Task requirements → Output the entries below unchanged, except for the pictures.

Data records →
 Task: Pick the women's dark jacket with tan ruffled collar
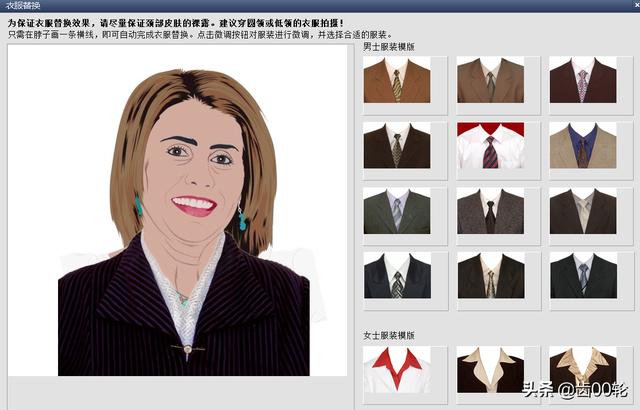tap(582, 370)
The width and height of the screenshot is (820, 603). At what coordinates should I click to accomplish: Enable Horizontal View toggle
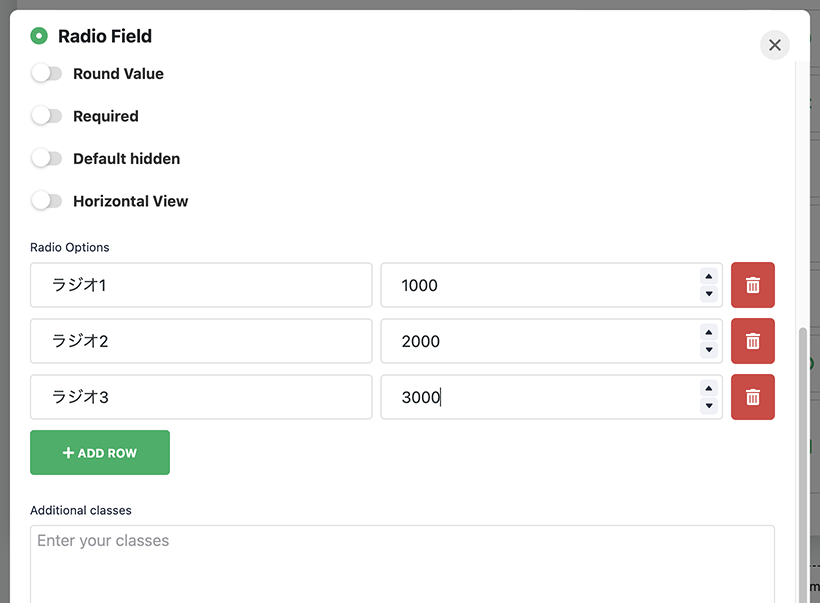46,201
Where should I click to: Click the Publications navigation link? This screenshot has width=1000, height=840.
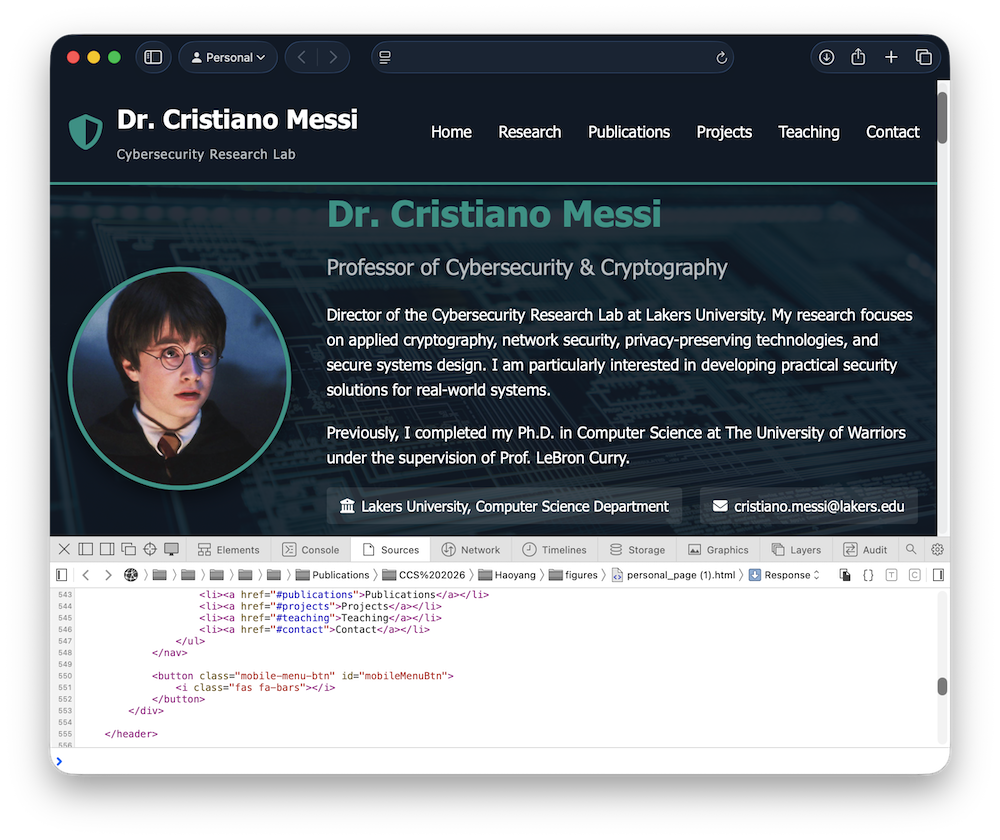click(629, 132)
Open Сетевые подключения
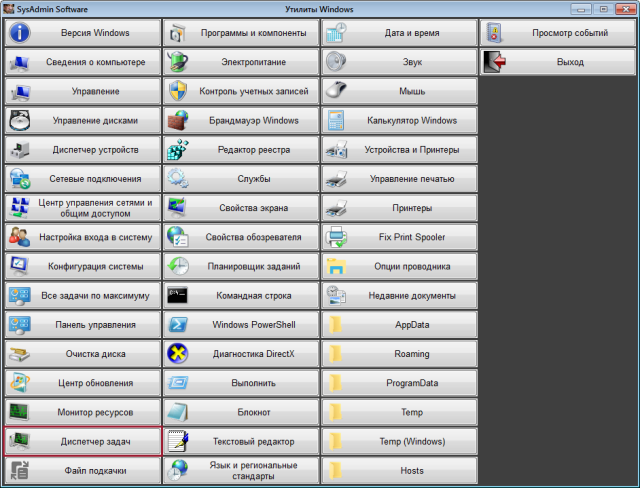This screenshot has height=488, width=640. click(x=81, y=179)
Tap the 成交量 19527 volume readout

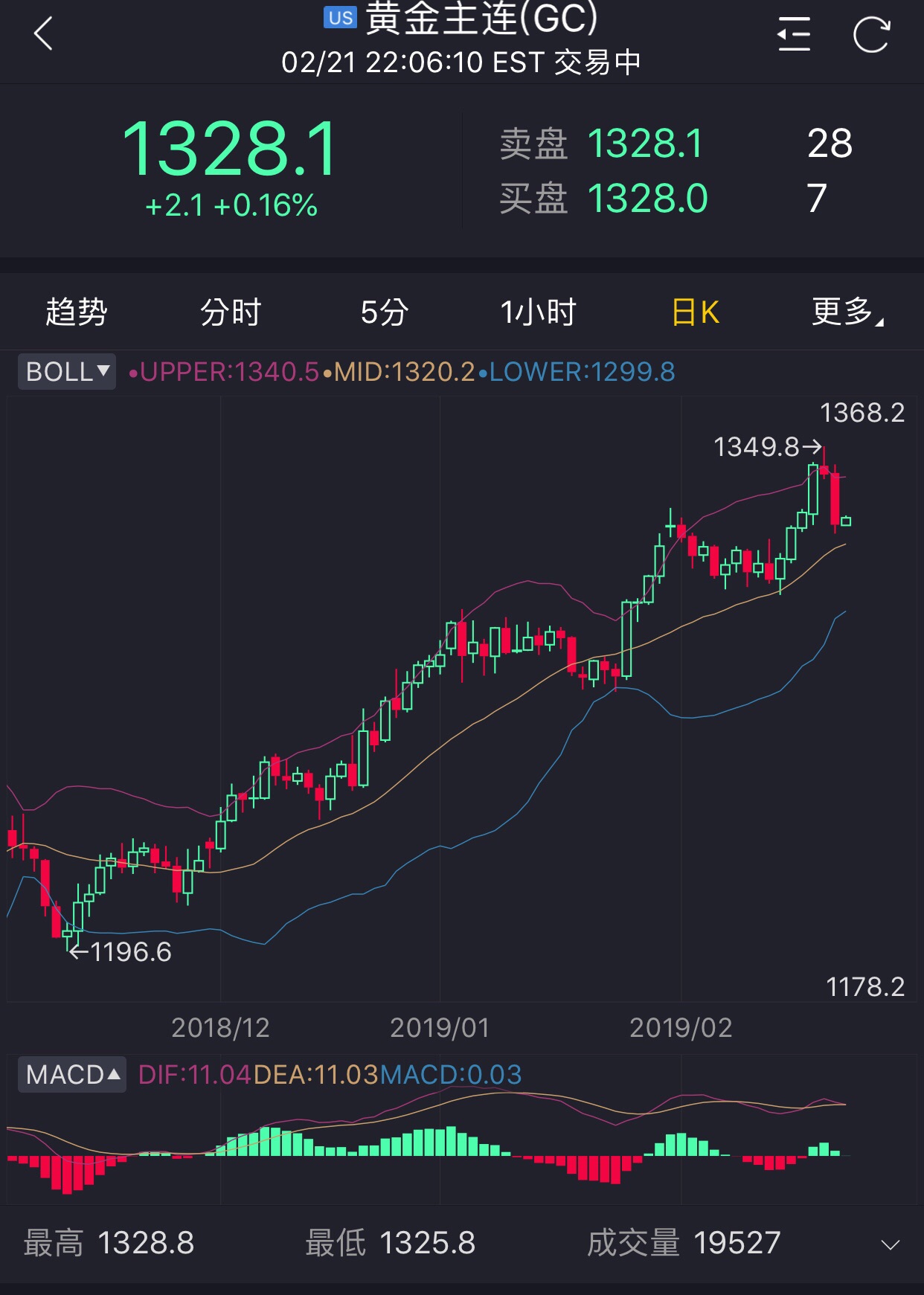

Written reply →
 Task: Pick the women's dark jacket with tan ruffled collar
tap(582, 370)
The width and height of the screenshot is (820, 603). At what coordinates should I click to accomplish: Enable Horizontal View toggle
46,201
Where should I click to: Click the Publications navigation link? This screenshot has width=1000, height=840.
click(629, 132)
Open Сетевые подключения
This screenshot has height=488, width=640. click(x=81, y=179)
Tap the 成交量 19527 volume readout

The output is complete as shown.